Het op deze wijze informeren is noodzakelijk omdat niet voor alle onderzoeken (denk bijvoorbeeld aan openbare database, hergebruik bestaande database of webscraping) met informed consent kan worden gewerkt, en het juist ook bij deze vormen van data transparant dient te zijn hoe Tilburg University omgaat met Persoonsgegevens.
Stappenplan
| Datamanagement plan – Verwerkingsregister | Voor elk wetenschappelijk onderzoek moet de onderzoeker een Data Management Plan opstellen waarin vastgelegd is welke (Persoons)gegevens verwerkt worden. Dit Data Management Plan wordt zover het Persoonsgegevens bevat opgenomen in het universitaire Verwerkingsregister. Voor het format van het Data Management Plan verwijzen we naar de Regeling Onderzoeksdatamanagement. |
| Pre - DPIA | Voor elk wetenschappelijk onderzoek dient een pre-DPIA (vragenlijst) ingevuld te worden om vast te stellen of het uitvoeren van een DPIA noodzakelijk is. Deze vragenlijst is opgenomen (geïntegreerd) in het Data Management Plan en indien mogelijk gecombineerd met de vragenlijst ten behoeve van de ethische commissie. |
| Data Protectie Impact Assesment (DPIA) | Assesment (DPIA) In sommige situaties is het noodzakelijk dat een Data Protectie Impact Assessment (DPIA) wordt uitgevoerd. Of dit noodzakelijk is vloeit voort uit de Pre-DPIA vragenlijst. De onderzoeker is verantwoordelijk voor het uitvoeren van de DPIA indien dit noodzakelijk is. Hiervoor is een procedure beschikbaar. Hij wordt hierbij ondersteund door de Data Representative van de school. |
|
Toetsing DPIA |
De Functionaris Gegevensbescherming toetst de DPIA. |
|
Toetsing Datamanagement Plan en toetsing door Ethische Commissie |
In iedere School zijn nadere afspraken gemaakt over de toetsing van het Datamanagementplan (DMP) (door een wetenschappelijke en/of ethische commissie) en de opslag hiervan. |
Een onderzoeker mag niet zonder meer alle persoonsgegevens verwerken. Hieronder zijn een aantal bijzonderheden opgenomen.

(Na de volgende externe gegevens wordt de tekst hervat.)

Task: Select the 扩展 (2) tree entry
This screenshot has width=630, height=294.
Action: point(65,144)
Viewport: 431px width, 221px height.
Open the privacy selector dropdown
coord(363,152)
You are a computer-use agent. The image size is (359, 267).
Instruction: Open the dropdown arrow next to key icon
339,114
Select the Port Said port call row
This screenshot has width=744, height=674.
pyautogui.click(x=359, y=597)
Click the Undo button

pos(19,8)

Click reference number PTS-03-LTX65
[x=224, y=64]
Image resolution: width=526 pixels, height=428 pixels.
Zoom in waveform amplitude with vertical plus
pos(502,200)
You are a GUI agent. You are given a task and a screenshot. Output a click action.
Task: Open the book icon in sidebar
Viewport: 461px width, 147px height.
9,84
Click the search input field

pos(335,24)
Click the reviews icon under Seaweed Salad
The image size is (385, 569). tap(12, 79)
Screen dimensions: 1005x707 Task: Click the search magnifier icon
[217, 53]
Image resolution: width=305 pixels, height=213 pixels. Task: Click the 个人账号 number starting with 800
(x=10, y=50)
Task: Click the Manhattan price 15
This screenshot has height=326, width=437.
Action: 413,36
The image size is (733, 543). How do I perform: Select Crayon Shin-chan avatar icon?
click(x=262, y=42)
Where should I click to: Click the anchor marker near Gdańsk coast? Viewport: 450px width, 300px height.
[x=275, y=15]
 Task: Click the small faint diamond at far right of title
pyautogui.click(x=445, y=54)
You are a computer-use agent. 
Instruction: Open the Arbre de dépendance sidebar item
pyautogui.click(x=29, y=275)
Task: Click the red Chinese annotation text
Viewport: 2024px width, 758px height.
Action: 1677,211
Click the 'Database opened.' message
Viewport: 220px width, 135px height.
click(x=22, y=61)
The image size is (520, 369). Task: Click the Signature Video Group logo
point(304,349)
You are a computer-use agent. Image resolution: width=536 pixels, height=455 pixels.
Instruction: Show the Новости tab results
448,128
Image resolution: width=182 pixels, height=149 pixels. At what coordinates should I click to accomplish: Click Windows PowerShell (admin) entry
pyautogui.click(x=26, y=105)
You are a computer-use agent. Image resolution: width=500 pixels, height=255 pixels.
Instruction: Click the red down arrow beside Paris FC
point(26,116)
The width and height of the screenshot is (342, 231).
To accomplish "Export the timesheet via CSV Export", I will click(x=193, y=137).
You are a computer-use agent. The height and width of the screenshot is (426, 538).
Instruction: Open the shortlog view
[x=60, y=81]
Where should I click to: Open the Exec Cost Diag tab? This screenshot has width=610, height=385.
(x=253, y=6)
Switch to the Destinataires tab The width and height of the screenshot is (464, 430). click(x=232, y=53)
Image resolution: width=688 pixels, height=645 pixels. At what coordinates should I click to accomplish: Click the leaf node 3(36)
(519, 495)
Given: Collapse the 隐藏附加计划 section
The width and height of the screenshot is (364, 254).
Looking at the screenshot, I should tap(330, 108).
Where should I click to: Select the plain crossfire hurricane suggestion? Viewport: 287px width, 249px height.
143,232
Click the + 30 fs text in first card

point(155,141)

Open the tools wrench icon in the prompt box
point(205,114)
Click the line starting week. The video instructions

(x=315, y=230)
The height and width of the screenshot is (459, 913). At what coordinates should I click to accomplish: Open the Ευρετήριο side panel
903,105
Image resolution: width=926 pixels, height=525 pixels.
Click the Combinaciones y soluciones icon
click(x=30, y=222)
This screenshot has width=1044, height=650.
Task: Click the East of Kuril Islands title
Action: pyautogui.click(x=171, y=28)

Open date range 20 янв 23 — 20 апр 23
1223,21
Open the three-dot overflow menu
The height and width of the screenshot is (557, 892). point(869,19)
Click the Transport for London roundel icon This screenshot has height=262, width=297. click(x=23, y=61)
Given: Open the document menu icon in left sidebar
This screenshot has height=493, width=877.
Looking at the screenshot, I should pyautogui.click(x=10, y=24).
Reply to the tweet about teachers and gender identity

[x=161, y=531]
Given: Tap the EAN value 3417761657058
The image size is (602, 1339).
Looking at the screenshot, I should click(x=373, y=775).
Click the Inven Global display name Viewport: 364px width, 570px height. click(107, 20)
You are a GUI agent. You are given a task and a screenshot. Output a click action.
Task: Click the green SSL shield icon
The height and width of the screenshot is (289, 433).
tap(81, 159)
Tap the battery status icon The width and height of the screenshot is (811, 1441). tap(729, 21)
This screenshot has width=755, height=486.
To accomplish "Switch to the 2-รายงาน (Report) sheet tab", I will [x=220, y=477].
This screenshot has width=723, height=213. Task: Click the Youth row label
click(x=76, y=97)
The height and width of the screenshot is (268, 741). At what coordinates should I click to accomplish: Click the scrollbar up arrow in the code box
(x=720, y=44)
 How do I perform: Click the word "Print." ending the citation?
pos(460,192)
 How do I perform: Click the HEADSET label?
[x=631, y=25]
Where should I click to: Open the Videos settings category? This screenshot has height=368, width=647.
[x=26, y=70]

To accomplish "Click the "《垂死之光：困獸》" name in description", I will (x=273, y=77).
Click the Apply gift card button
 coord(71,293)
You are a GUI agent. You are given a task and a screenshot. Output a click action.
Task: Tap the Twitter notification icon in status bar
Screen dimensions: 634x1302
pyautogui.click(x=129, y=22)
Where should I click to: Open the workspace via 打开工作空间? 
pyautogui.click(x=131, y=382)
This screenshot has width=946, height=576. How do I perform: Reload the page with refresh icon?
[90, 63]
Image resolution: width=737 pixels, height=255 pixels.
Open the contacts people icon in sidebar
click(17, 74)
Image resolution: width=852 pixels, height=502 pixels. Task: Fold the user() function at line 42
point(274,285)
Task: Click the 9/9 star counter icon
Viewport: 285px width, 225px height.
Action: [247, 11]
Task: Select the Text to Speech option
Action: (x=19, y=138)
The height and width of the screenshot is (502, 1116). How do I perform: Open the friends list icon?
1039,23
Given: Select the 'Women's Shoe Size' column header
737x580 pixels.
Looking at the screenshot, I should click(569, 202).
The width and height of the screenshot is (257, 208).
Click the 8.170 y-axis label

| Dataminimalisatie | Noodzakelijke gegevens De onderzoeker mag alleen Persoonsgegevens die noodzakelijk zijn voor het doel van het wetenschappelijk onderzoek verzamelen, maar waarborgt wel dat er voldoende gegevens verzameld worden om de vraagstelling van het onderzoek te kunnen beantwoorden. |
| BSN | Het Burgerservicenummer (BSN) mag nooit verwerkt worden voor wetenschappelijk onderzoek. |
| Identiteitsbewijs | Een kopie Identiteitsbewijs mag alleen worden ingezien, maar niet bewaard worden tenzij het bewaren noodzakelijk is voor het wetenschappelijk onderzoek en foto en BSN nummer gemaskeerd zijn en op de kopie gemarkeerd is dat het is afgegeven ten behoeve van onderzoek. Tip: Noteer bij voorkeur alleen de noodzakelijke gegevens in plaats van een kopie ID. |
Hulp bij het opstellen
De Data Representatives van de schools ondersteunen bij het invullen van de pre-DPIA, De DPIA en het verwerkingsregister.